Looking at Lean Manufacturing


Posted by: meikah | 22 April 2007 | 9:25 pm

Many companies these days can claim that putting lean on any process improvements speeds up the improvement. This means more benefits, more savings, and most importantly better customer satisfaction.

The road however to Lean is not always paved and smooth because it means looking at processes more closely and evaluating them. Despite this challenge, companies continue to explore the concept of Lean or Lean Manufacturing and apply it to their improvement initiatives.

Today, let’s learn from Kevin Maddy, president, RVSI Inspection LLC, and his take Lean Manufacturing. He writes over at Surface Mount Technology (SMT), and his article is aptly titled, Driving Changes with Lean Manufacturing. He emphasizes the need to go Lean and how to start it.

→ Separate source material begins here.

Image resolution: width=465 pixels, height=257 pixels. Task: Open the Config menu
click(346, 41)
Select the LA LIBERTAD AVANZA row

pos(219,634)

Maddy outlines nine success factors required within the leadership component to achieve a successful transition:

  1. Address the 5%. Fortunately, 95% of employees are committed to the company. If provided with a plausible explanation of why change is needed, as well as a solid plan and training, most will support it. However, there are the few who do not have the capacity, ability, desire, or need to be supportive. The noise, disruption, and harm to the leadership team’s credibility are not needed. Taking the appropriate steps sends a strong message to everyone that management is committed.
  2. Invest in employee training. Allocate 40-50 hours per employee for training. Everyone needs to understand what they are being asked to do, why they are being asked this, and what to expect in the near future. Topics vary depending on the specific situation, but may include quality systems, accountability, customer expectations, dynamics of change resiliency, fundamental awareness lean principals, coaching and mentoring leadership, gage training, standard work, or process mapping. The payoff on this investment will be significant. Much of the training can be accomplished on the job during work hours.
  3. Management must walk the talk. Managers often forget where the money is made – on the floor. Those on the floor know how to do the job efficiently and need management’s support. As the leader, this means getting out of the office and walking around to see what can be done to help make the employees’ jobs easier.
  4. Accountability and discipline. By nature, people need rules and enforcement. They need to know what is expected from them, and the consequences for not doing what is expected. Rules must be fair and consistently applied. This covers the entire gambit from attendance to how many parts are expected to be produced hourly on a machine. It is management’s responsibility to ensure everyone is trained in the application of a rule and then enforce it. Many facilities have rules but, for some reason, management does not choose to enforce them. They believe enforcement will cause labor unrest, but it actually increase it. Not addressing the enforcement issue causes confusion and results in noise and disruption. Along with accountability and discipline comes sense of urgency. It is the leadership’s responsibility to maintain a sense of urgency in a people-oriented manner. This attitude breeds an organization that continually improves.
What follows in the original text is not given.